— Task description —
Copy the data word for word, starting at the line that contains "Where should I click to: Click" and continuing through the end of the data. Leave the pictures out.
--- Start of Entries provided ---
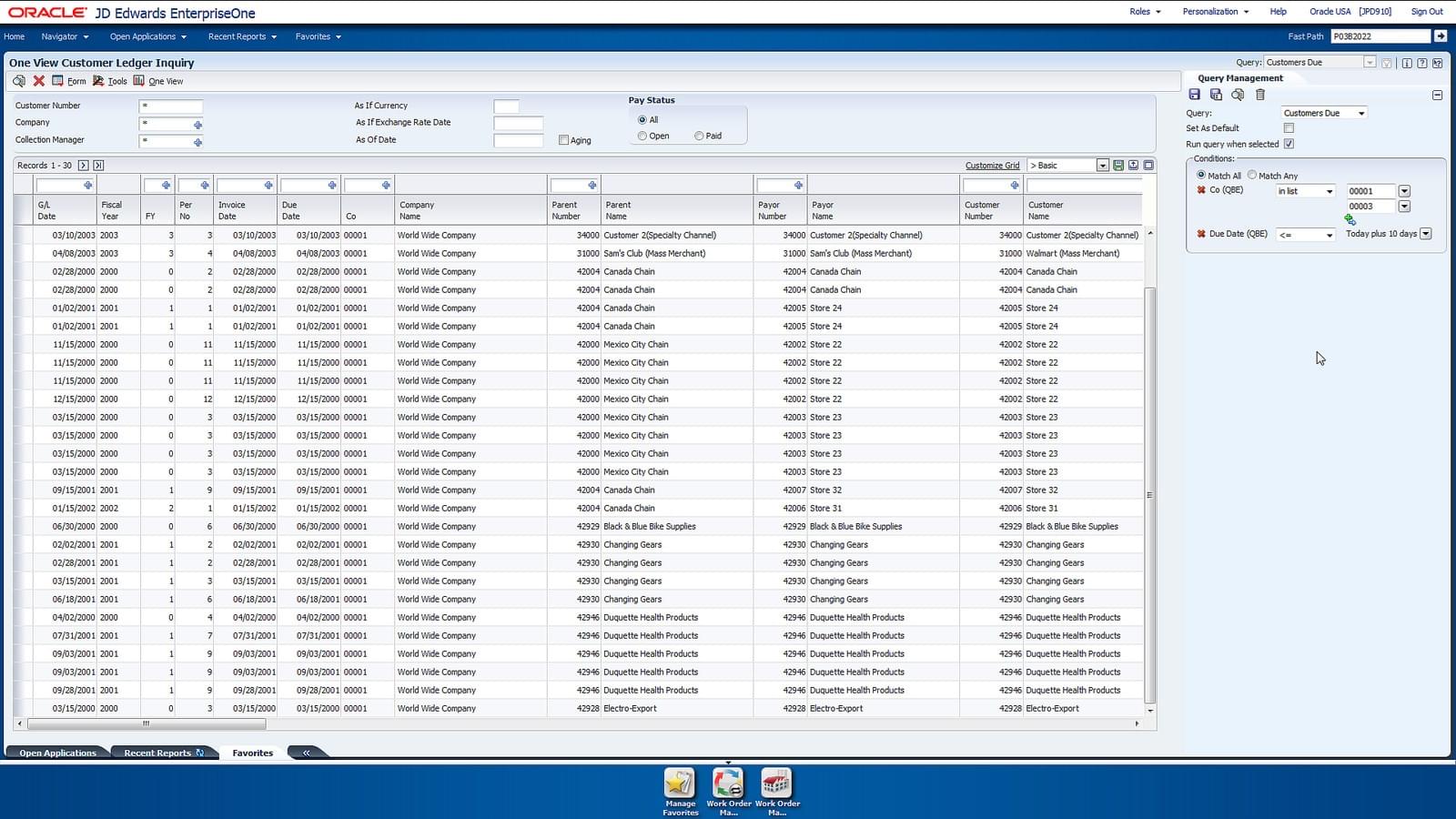Enable the Set As Default checkbox

(1289, 127)
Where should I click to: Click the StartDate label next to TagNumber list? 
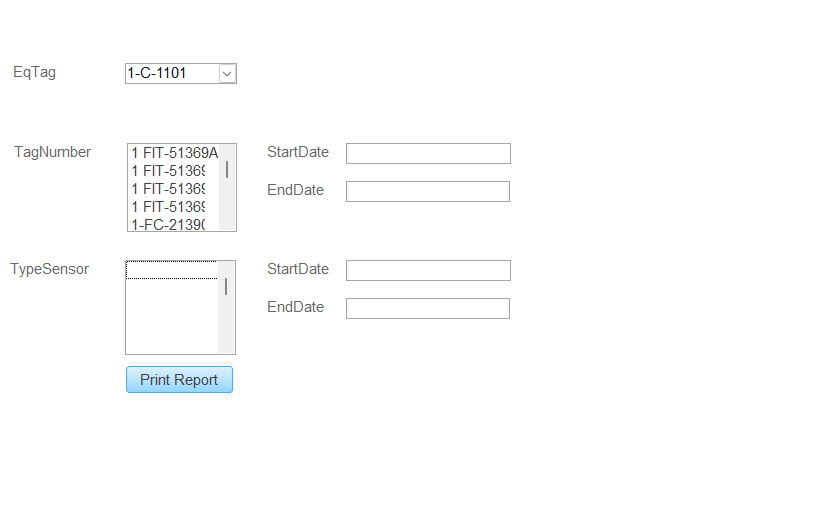tap(298, 152)
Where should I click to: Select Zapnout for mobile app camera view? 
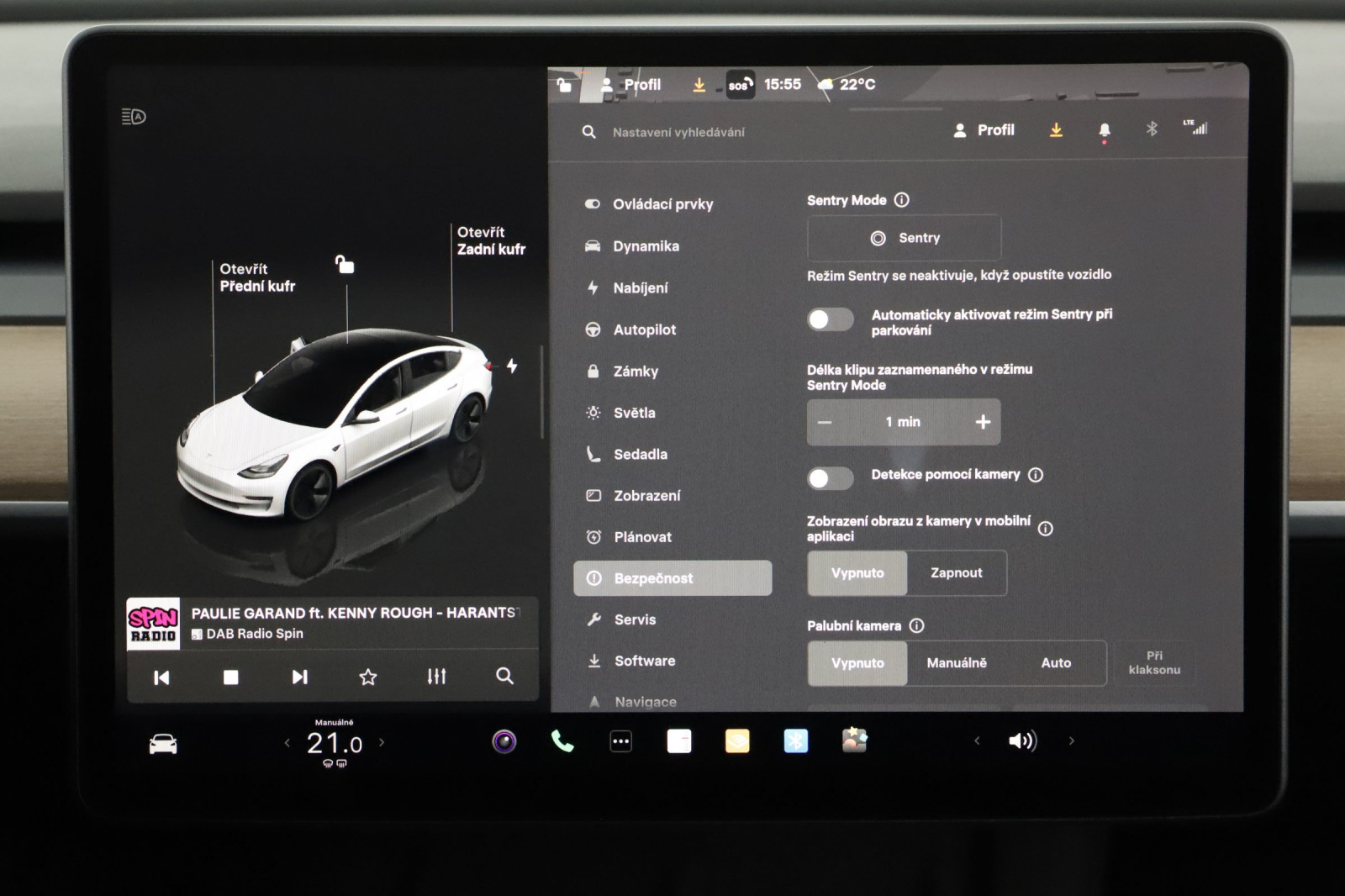[x=956, y=573]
--- End of Entries provided ---
— Exercise result —
Where should I click to: Click the StartDate label next to TagNumber list? 
tap(298, 152)
Where should I click to: Select Zapnout for mobile app camera view? 
[x=956, y=573]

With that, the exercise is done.